Manual de ayuda para tíos pésimos como yo (VII)
...porque mantengo los ojos abiertos cuando estornudo.
...que tenía que ayudar a descargar de una camioneta a un asesino en serie que yo había ayudado en su detención. Por allí cerca había personas con sus hijos y el asesino en serie les daba conversación.
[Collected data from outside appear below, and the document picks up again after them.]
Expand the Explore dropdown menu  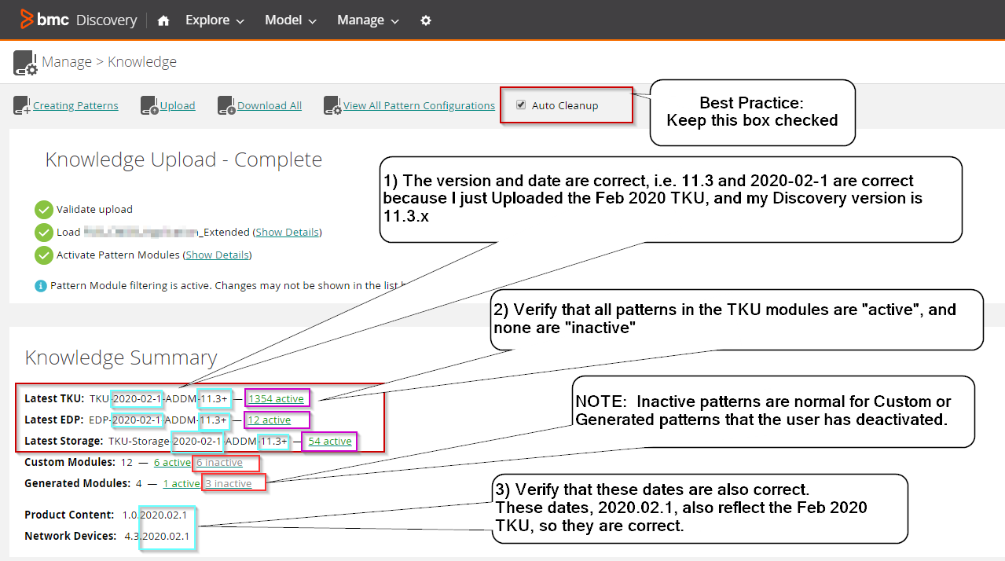click(215, 20)
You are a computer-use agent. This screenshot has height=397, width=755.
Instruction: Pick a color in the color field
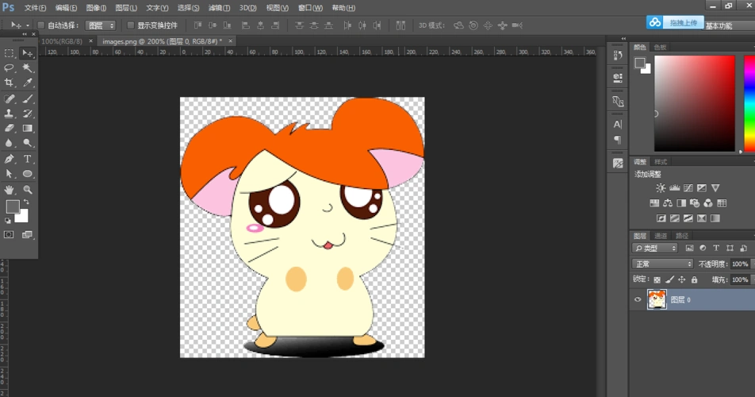(695, 103)
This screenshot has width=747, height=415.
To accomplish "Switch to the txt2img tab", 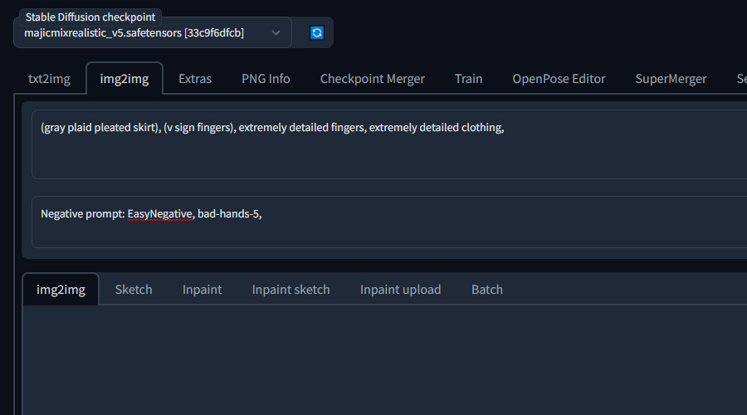I will [49, 79].
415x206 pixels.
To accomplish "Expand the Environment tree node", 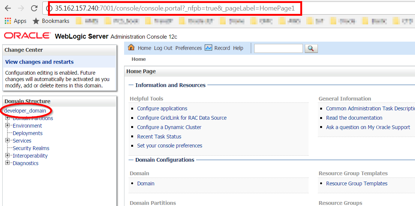I will click(7, 126).
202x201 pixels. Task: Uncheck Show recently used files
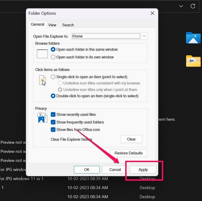(53, 115)
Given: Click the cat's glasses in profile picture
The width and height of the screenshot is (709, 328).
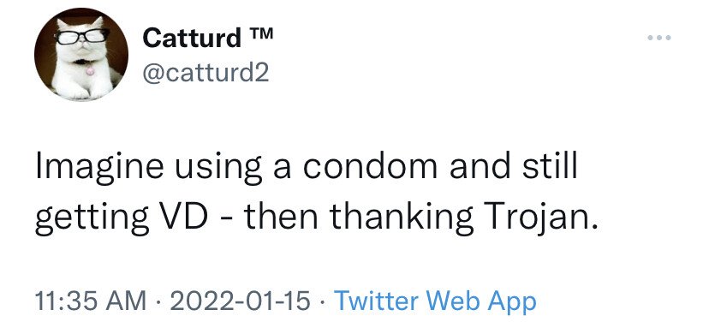Looking at the screenshot, I should [82, 36].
Yo les decía que eso era un error porque no era buena idea que él conociera sus vidas personales y a sus familiares.
Yo, en cambio, no podía hacer nada, porque era un riesgo que había asumido desde el momento en que fue detenido.
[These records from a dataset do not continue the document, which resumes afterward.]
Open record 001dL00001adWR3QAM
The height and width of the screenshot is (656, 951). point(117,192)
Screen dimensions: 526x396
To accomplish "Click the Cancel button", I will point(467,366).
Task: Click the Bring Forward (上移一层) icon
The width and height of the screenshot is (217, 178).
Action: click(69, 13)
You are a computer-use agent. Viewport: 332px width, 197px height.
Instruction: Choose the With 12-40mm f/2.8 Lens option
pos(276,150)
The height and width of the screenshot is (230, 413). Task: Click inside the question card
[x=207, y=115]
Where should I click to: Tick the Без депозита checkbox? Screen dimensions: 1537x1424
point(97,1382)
... que me encontraba rodeado de chicas "chaquetas verdes", de las que participan en el proceso de humanización de los hospitales.
...cuando vi que podía salir en mis fotos sin poner la opción de disparo retardado.
...porque mis amigos se extrañan de que vea las películas de video en modo "fastforward".
...tengo que lograr ver lo que hay más allá de esa enorme montaña...
El otro día me alegré al ver un nido con 3 pajaritos en el alféizar de mi ventana.
Aún no sabían volar, así que saltaban y caían al suelo (apenas se mantenían en pie).
No sabía cómo cuidarlos, así que improvisé devolviéndolos al nido y dándoles miguitas de pan.
Por la noche vino un temporal de viento y al día siguiente estaban muertos.
...mi médico usa una calculadora científica para tomarme el pulso.
...cuando me dijeron que dormía con los ojos abiertos.
...que, por compromiso con un compañero, tenía que hacer un trabajo relacionado con la antropología (un mundo que desconozco por completo!).
El encargo se llamaba "aplicación de la biología en el campo del nosequé".
Tenía que buscar en internet cualquier cosa que me sirviera para entregarle un adelanto.
Sólo tuve tiempo de adelantarle unas notitas escritas en pedazos de papel y servilletas.
Lo extravagante del sueño es que entre esas notas tenía que darle la letra de una canción que había que componer como parte del trabajo.
...tengo que ver menos...
...que caminaba por una playa de arena, completamente solo.
Por un sistema de megafonía podía escuchar un concurso de Misses y Misters.
Mientras caminaba estuve cerca de caer por un profundo agujero que había en el suelo (era yo, pero no era yo. Era el famosillo que se presentaba al certamen).
La situación empeoró, porque empezó a subir la marea y me vi aislado en la costa y sabía que para salir de allí me iba a empapar y probablemente no saliera ileso.